E dessa pulsão de Filipe Araújo nasce O Casarão, que chegou aos cinemas a 18 de novembro, depois de uma antestreia na Casa do Cinema, em Coimbra, no contexto do Caminhos do Cinema Português. O filme, recordista de espectadores no Cinema City Alvalade durante a sua primeira semana em cartaz, desvenda o papel que o antigo seminário dominicano de Aldeia Nova teve nas vidas dos muitos rapazes que passaram pelas suas salas e corredores, e o destino que agora poderá ter.
No curso das ditaduras do século XX e ressaca das Grandes Guerras, o acesso ao conhecimento sistematizado para os estratos baixos da sociedade e nos contextos rurais, onde se encontrava o grosso da população, era praticamente nulo. Havia, contudo, duas exceções: a oferecida pela profissionalização militar e a via religiosa — encaradas como um dos raros passaportes para uma vida melhor. Foi esse o caminho percorrido pelo pai de Filipe Araújo, professor universitário e investigador científico, precocemente falecido. Nascido no seio de uma aldeia minhota, foi o único dos cinco irmãos a seguir os estudos.
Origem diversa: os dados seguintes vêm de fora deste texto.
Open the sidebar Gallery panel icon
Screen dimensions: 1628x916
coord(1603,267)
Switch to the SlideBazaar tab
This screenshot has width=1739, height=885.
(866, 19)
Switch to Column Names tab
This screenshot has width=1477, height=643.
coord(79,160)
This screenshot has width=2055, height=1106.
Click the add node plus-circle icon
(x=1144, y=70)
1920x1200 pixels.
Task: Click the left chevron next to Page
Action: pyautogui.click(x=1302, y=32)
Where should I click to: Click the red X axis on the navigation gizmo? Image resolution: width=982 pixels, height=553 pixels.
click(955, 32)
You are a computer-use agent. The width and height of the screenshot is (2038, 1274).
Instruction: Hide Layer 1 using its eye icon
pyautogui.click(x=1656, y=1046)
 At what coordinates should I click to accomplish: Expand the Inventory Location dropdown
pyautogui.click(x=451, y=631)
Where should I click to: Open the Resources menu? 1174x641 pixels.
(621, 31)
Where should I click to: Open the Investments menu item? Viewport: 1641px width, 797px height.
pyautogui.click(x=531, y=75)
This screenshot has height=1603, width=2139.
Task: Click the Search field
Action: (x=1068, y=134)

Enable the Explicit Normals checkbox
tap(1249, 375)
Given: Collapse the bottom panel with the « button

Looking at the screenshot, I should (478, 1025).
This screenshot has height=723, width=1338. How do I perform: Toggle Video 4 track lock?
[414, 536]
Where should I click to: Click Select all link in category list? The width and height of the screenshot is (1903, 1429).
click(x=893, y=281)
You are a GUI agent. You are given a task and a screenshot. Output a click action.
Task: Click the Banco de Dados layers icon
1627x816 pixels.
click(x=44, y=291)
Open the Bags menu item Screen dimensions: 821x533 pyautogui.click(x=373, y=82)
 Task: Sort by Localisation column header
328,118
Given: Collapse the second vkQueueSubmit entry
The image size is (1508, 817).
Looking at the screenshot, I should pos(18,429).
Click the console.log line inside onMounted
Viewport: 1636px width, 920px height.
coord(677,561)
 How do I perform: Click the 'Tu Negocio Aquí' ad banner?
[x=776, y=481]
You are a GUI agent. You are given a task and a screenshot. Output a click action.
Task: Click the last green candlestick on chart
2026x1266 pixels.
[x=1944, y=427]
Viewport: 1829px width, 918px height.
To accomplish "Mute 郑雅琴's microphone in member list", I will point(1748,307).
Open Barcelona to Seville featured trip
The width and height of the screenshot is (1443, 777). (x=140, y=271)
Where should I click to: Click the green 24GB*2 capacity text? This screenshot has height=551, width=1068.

Conta que o fez aliciado pelo prior da terra, que lhe acenou com as mais excitantes disciplinas do saber, apresentando-lhe a vocação religiosa como um “dom para melhorar o mundo”. Tinha 10 anos quando ingressou no seminário de Aldeia Nova.
“A premissa deste projeto nasce da vontade de colocar em diálogo dois Portugais separados por um intervalo de meio século e ligados através de um mesmo edifício. É, portanto, um filme sobre finais de ciclo, mas também sobre um paradoxo. No caso, o paradoxo que é, em plena ditadura salazarista e num lugar carregado de isolamento, a “descoberta da liberdade” por parte de um grupo de pré-adolescentes a preparar-se para algo que nunca viria a ser”, explica Filipe Araújo, para quem a realização do documentário constituiu uma oportunidade de levantar o véu não apenas sobre um imóvel com história caído no esquecimento, como também sobre a improvável experiência feliz de mais de uma centena de vidas construídas entre dois mundos: o religioso e o secular.
Com esse propósito, O Casarão convida-nos a acompanhar a passagem de testemunho do antigo seminário através de António, caseiro do edifício desde o tempo dos padres, recuperando paralelamente as memórias dos seminaristas por intermédio de cartas, diários e textos dispersos entretanto reunidos.